乳酸菌は世界中で古代より発酵食品の製造の為に用いられてきました。
ここ日本でも、平安時代にはすでに宮中で貴族の食事に用いられており、みそやしょうゆの文化が始まっていました。

世界で乳酸菌を初めて確認したのは、オランダの博士・レーウェンフックと言われています。
彼は顕微鏡を自ら作成し、動物の乳や野菜を観察中に乳酸菌の存在を確認しましたが、
その後はフランスの研究者・パスツールが微生物による発酵・腐敗を科学的に明らかにしました。

この菌の研究はヨーロッパで盛んになり、初めて純粋な分離に成功したのはイギリスの外科医・リスターであると言われています。
また、培養法を考案したドイツの学者・コッホも細菌の集落を作らせる方法を確立したことで広く知られています。

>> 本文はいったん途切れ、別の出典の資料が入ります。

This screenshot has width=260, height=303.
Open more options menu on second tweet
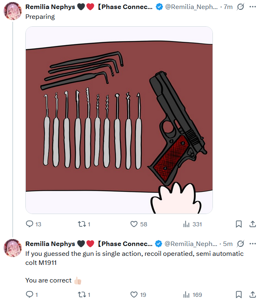click(x=253, y=244)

フランスのパスツール研究所では現在でも、乳酸菌を利用したさまざまな製品が使用されています。
かつてパスツール研究所に所属していた微生物学者のメチニコフは、人間の腸内からは大腸菌の細菌が腐敗物質を発生させ、その有毒ガスによって寿命が縮むと提唱し続けてきました。
そして、ブルガリアを旅行した際に見聞きしたヨーグルトの有用性に注目し、乳酸菌で大腸の環境を良好にすることを心がけていました。

レーウェンフックの時代は今から約300年前の18世紀です。
そこからおよそ3世紀にわたって、乳酸菌の働きは注目され続けてきました。
こうした時代を重ねての努力がなければ、私たちの乳酸菌に対する関心は未だに低いものであったでしょう。
また、健康を守るために必要な存在とも認識されていなかったかもしれません。
数々の研究によって有用性が証明されたことにより、乳酸菌を含む菌類の研究が進み、また乳酸菌を使ったさまざまな飲料や食品が登場することになりました。

ヨーロッパで発見されたこの菌も、今では世界中で多くの食品に利用されています。
これからも多種多様な乳酸菌が発見されていき、さらに有用なものとして私たちの身の回りに活かされていくことでしょう。